The retail cost of the drug is roughly $100,000 for three months of treatment, though Medicaid gets a rebate on the medication.

It’s one of the most expensive medicines on the market.

Contract dispute still not resolved

The state’s selection of vendors for a multibillion-dollar Medicaid and PeachCare contract is still under administrative appeal, Reese said.

If the vendor choice is ultimately upheld, each of the four winning vendors will receive an allotment of at least 200,000 Medicaid and PeachCare members, he said. Overall, the care management organization contract serves about 1.3 million Georgians, most of them children.

The new contract originally was set to start this July, but Community Health has said it will be Jan. 1, 2017, at the earliest.

Four companies — Amerigroup, Peach State, WellCare and CareSource — were picked in September as winners of the contract to serve lower-income adults and children in Georgia.

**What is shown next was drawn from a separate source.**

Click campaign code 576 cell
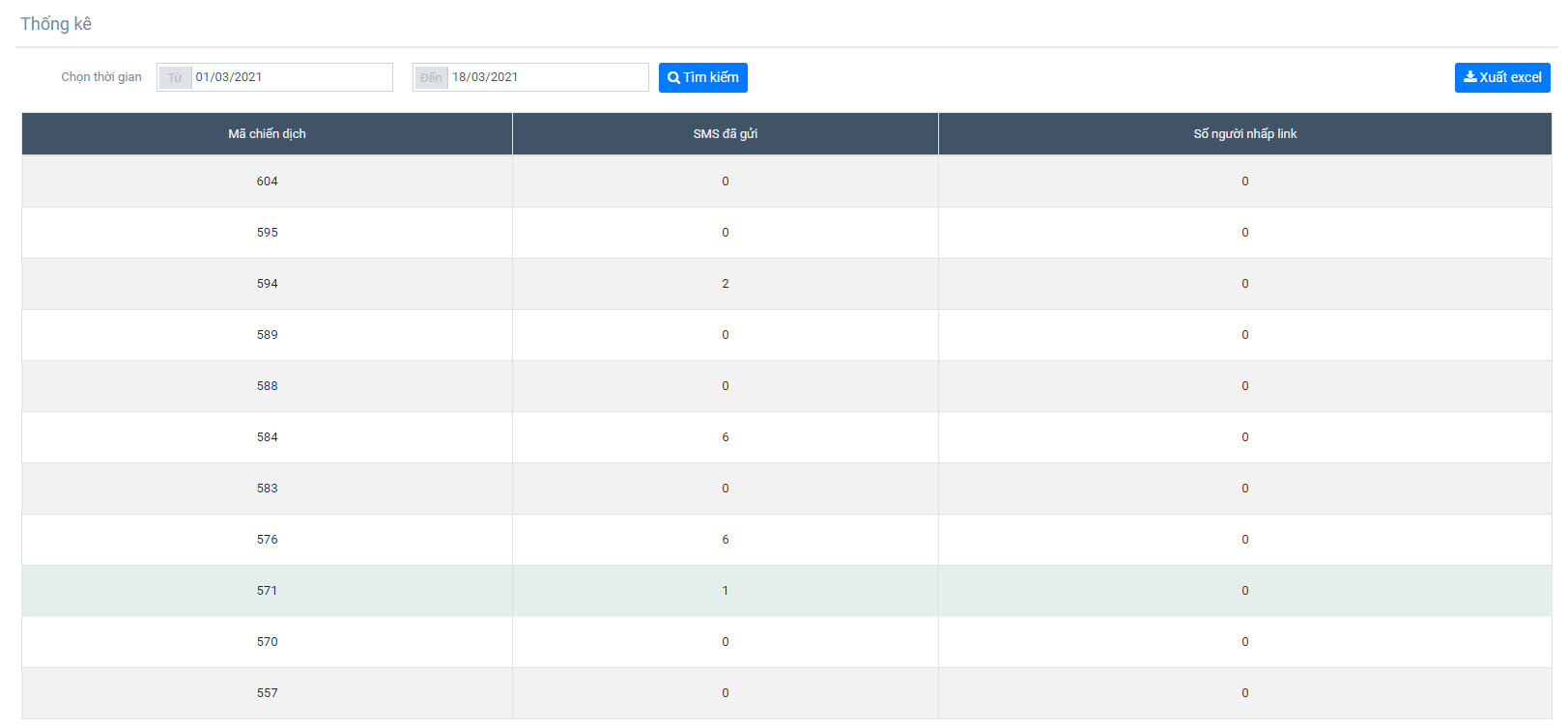The height and width of the screenshot is (727, 1568). [267, 540]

The contract for the “Care Management Organizations’’ is worth an estimated $4 billion over six years.

Reese said he hopes to reduce the waiting list for services in the Community Care Services Program, which helps seniors and individuals with disabilities remain in their own homes, as an alternative to a nursing home.

The program is moving to Community Health from the Department of Human Services.

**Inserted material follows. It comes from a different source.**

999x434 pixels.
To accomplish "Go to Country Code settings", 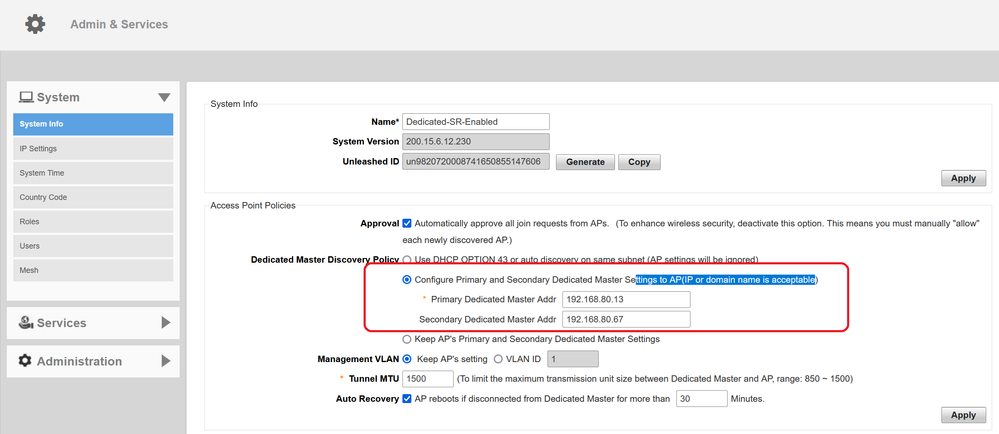I will pyautogui.click(x=92, y=197).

“We think we can do some things to decrease the waiting list and make it more available for people,” Reese said.

The Georgia Council on Aging said more than 2,400 people are on the CCSP waiting list for services.

Kathy Floyd
Kathy Floyd

Kathy Floyd, executive director of the council, said Thursday that “it’s in the best interests of the state to reduce this waiting list. When people can’t get help to stay at home, they end up in a nursing home Medicaid bed and cost the state three or four times as much.”

Reese also said the Rural Hospital Stabilization Committee is moving toward adding as many as four more sites for pilot programs to boost health care in rural Georgia.

The committee, created by Gov. Nathan Deal, has already launched four such sites, based in hospitals that serve different rural regions of the state: Union General in Blairsville, Appling HealthCare in Baxley, Crisp Regional in Cordele and Emanuel Medical Center in Swainsboro.

The program supports a “hub and spoke’’ model to relieve the burden on rural hospital emergency rooms. It plans to use telemedicine-equipped ambulances to facilitate remote diagnoses of patients in rural areas.